Após casos de massacres e assassinatos coletivos em escolas e cinemas, em templos religiosos calcados em fundamentalismos religiosos ou em qualquer lugar que concentrem pessoas para quaisquer fins, passamos a reivindicar valores vividos nas instituições familiares. Apesar de toda a sofisticação tecnológica, nos postamos reivindicando os valores conservadores de formação dos indivíduos em sociedade e para a sociedade, contra as superpotências “da maravilhosa aventura do mundo virtual”.

Não é por nostalgia ou por saudosismo, mas apenas como propriedade didática. O indivíduo de hoje não apreendeu a con-viver com os outros seres em situação de co-presença. O mundo atual tem criado indivíduos que condenam os outros com facilidade, mas que não sabem resolver seus problemas porque não tiveram treinamentos sociais para tal fim. Os computadores se tornaram o acesso ao mundo e às experiências. Em tempos pré-internet eram as outras pessoas, as histórias familiares, a trajetória social dos próximos que enchia as sacolas pessoais com valores, posicionamentos, posturas em domínio coletivo e experiências sociais. Concretamente, não sabem compreender a vida e sua dureza sólida, as gargalhadas coletivas de uma piada politicamente incorreta contada com trejeitos – posto que não foram iniciados; não sabem mesmo o significado social de morrer, sentidos e sentimentos construídos em nossos genes e em nossas relações sociais com valores religiosos, familiares, comunitários e individuais.

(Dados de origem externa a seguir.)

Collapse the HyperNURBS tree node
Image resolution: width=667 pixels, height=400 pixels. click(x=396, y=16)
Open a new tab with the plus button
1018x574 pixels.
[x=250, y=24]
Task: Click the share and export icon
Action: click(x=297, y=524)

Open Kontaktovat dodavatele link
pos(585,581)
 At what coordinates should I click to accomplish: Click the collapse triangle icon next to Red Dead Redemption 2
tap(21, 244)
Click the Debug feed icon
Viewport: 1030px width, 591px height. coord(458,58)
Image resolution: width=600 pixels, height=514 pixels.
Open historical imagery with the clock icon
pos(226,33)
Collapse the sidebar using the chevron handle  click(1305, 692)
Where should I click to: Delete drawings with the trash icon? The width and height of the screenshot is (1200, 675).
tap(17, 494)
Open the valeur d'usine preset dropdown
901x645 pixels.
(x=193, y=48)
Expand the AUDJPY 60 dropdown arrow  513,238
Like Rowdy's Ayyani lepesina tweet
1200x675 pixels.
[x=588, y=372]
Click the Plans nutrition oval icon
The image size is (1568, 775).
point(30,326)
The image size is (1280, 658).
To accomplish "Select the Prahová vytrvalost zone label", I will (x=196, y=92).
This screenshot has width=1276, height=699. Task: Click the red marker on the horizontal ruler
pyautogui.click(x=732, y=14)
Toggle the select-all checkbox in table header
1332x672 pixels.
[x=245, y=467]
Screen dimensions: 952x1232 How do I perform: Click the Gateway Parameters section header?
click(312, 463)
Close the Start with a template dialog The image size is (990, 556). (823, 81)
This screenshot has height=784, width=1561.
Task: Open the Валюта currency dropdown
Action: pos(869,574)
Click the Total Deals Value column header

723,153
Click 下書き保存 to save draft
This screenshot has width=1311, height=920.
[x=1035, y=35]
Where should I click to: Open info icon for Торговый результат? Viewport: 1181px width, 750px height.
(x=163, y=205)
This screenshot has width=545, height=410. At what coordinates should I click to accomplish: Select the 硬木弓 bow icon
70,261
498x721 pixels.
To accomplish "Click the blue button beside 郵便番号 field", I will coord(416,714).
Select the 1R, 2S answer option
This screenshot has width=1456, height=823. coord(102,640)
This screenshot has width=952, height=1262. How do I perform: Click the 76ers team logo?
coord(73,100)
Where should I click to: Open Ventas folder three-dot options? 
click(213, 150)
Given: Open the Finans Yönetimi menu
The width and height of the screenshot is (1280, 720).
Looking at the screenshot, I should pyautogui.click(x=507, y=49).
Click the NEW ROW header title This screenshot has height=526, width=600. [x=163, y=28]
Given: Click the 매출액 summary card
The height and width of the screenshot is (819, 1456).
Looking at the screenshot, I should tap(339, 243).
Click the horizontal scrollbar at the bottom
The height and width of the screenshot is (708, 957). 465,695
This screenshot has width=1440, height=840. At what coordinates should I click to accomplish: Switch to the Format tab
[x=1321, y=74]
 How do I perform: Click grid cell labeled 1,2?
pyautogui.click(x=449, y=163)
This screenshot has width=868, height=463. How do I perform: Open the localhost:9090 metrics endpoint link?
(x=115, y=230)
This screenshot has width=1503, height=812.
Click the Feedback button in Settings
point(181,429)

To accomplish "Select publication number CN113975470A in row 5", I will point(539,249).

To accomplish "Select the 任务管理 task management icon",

Estamos num processo de catarse: o velho mundo concreto e conservador insiste em resistir em nossos meios e em nossas reivindicações quando nos deparamos com alguns resultados da “civilidade virtual”, enquanto o encanto de viver a aventura da “vida virtual” atrai a formação dos indivíduos de todas as idades. É preciso instruir os novos membros da sociedade a viver uma vida concreta, diante de todas as atratividades da vida virtual que não desaparecerá. Como? Com a experiência direta da vida concreta: é ali que se chora, inclusive a morte; é ali que se gargalha, inclusive do politicamente incorreto.

 

 

Sugestão de trilha sonora: 

 “O estrangeiro”, faixa de abertura do álbum de mesmo nome lançado pelo cantor  Cetano Veloso, com arranjos de Naná Vasconcelos, em 1989.

Esta música refere-se ao quão estrangeiro somos aos nossos próprios desejos.